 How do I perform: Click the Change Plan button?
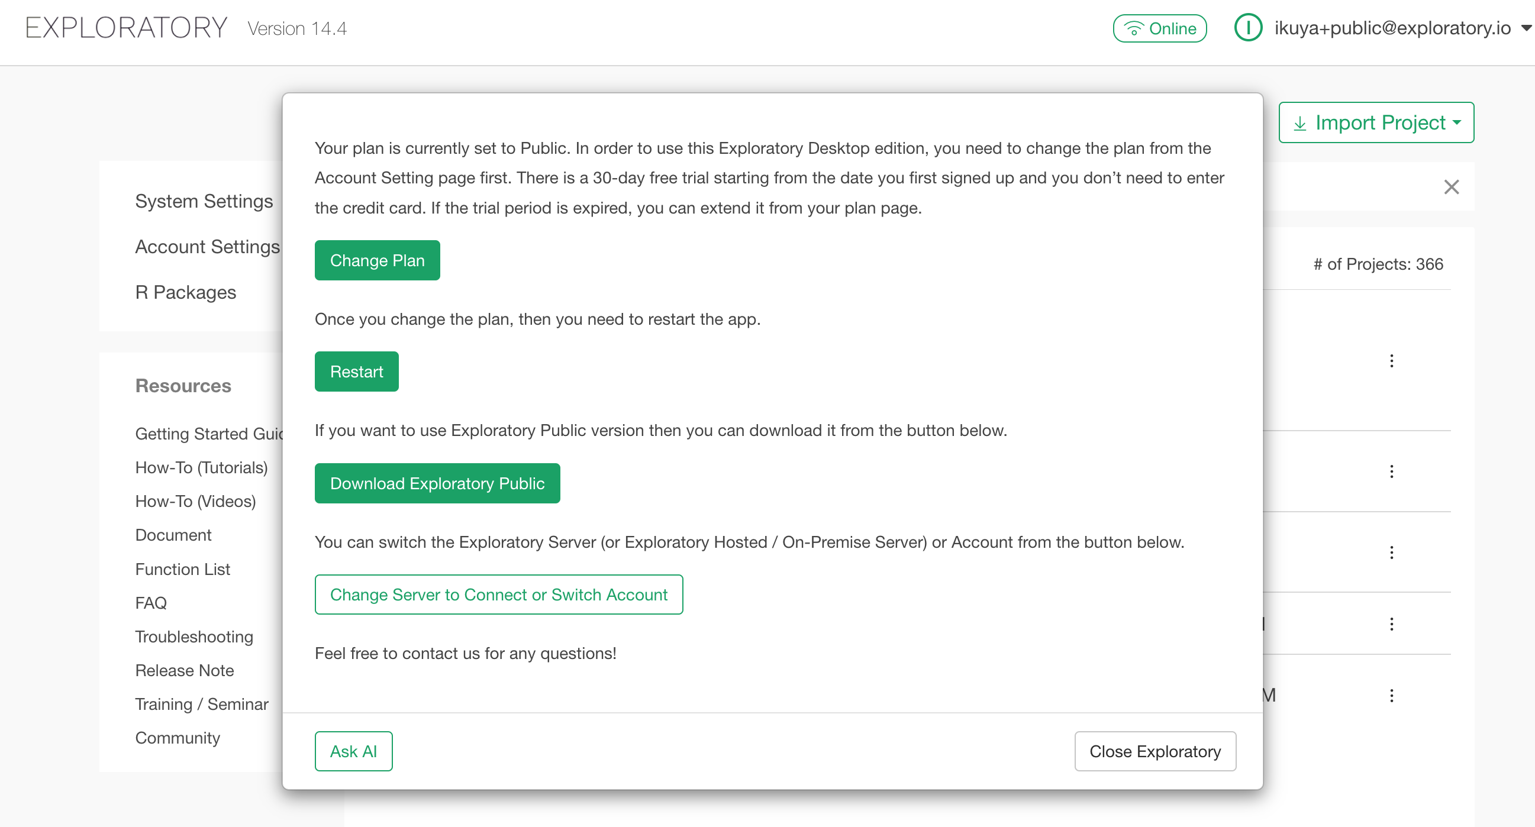pos(377,260)
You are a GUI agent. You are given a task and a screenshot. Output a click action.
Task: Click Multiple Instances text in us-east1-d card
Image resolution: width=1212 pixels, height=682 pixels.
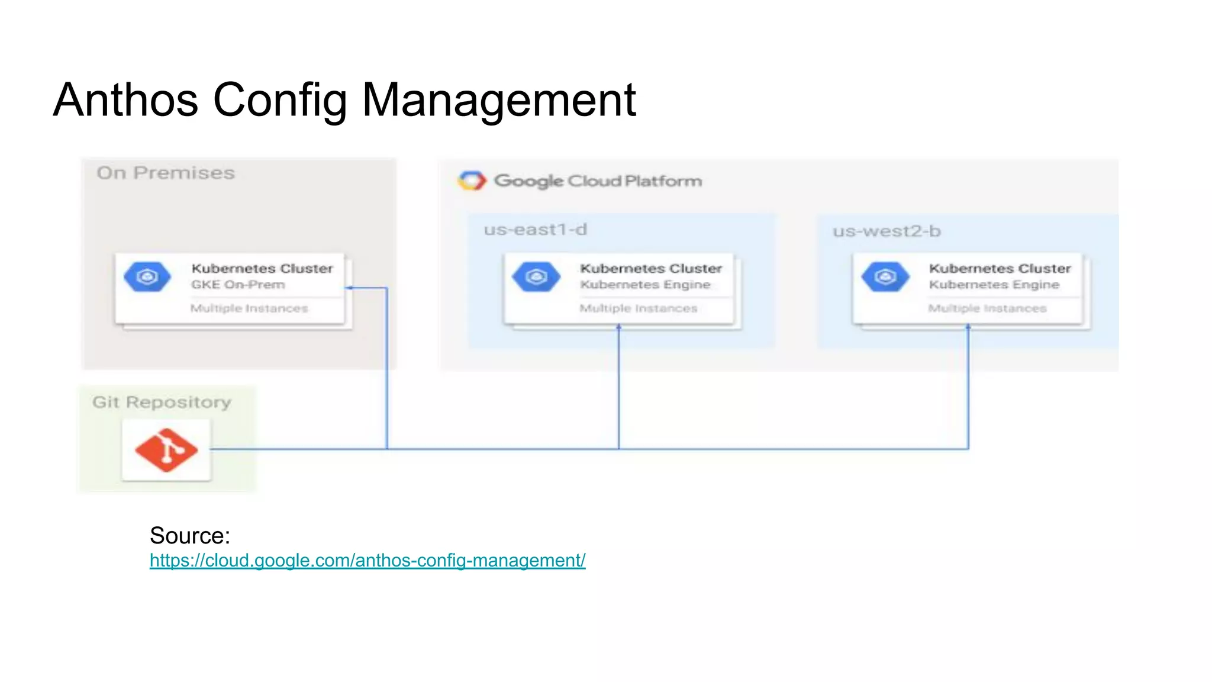point(638,308)
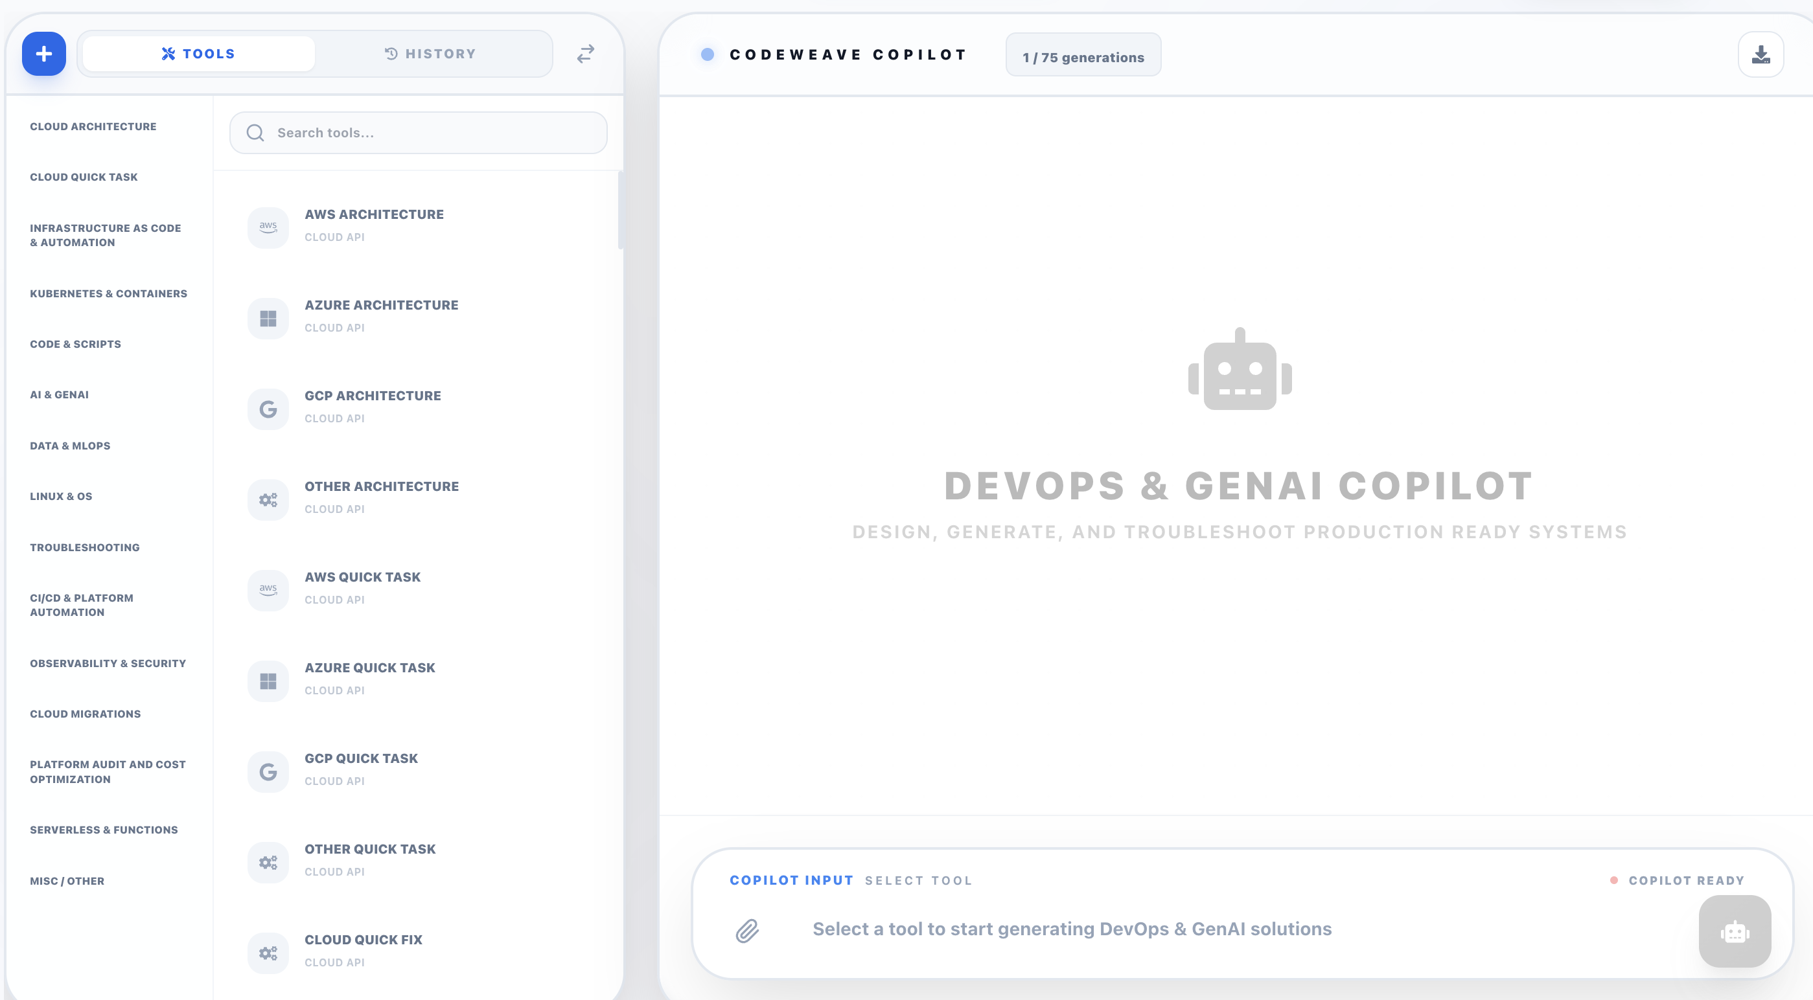Select the AWS Architecture cloud API tool
The height and width of the screenshot is (1000, 1813).
pyautogui.click(x=374, y=224)
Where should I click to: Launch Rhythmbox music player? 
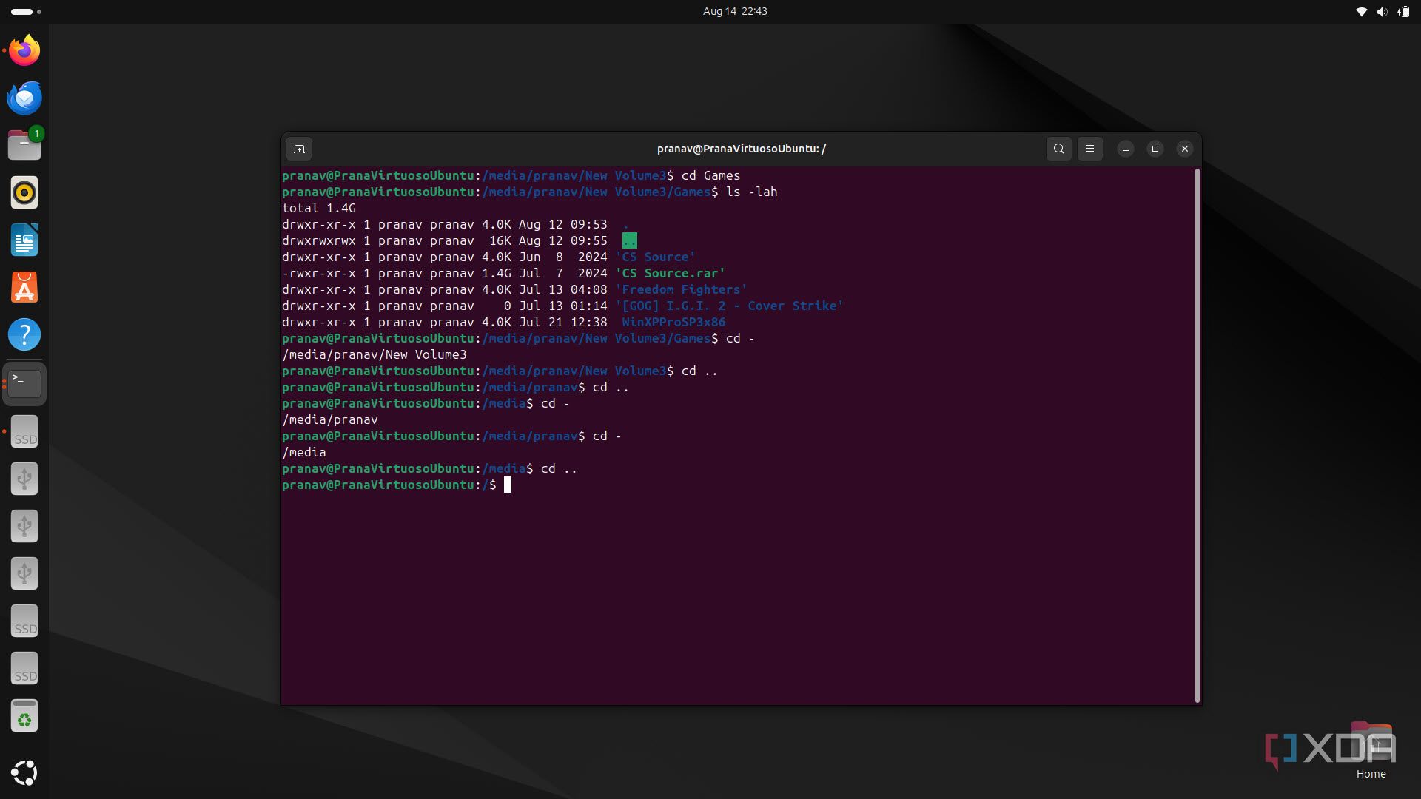point(24,192)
# # # # # # #
**Task objective:** Write the entries out in full and exactly, omitting every picture.

**Response for this exercise:**
 How do I perform: Click the Change Plan button?
pos(377,260)
You are a GUI agent. You are given a task and a screenshot. Output a click action.
Task: Click Multiple Instances text in us-east1-d card
Image resolution: width=1212 pixels, height=682 pixels.
point(638,308)
Select the AWS Architecture cloud API tool
The height and width of the screenshot is (1000, 1813).
pyautogui.click(x=374, y=224)
Where should I click to: Launch Rhythmbox music player? 
point(24,192)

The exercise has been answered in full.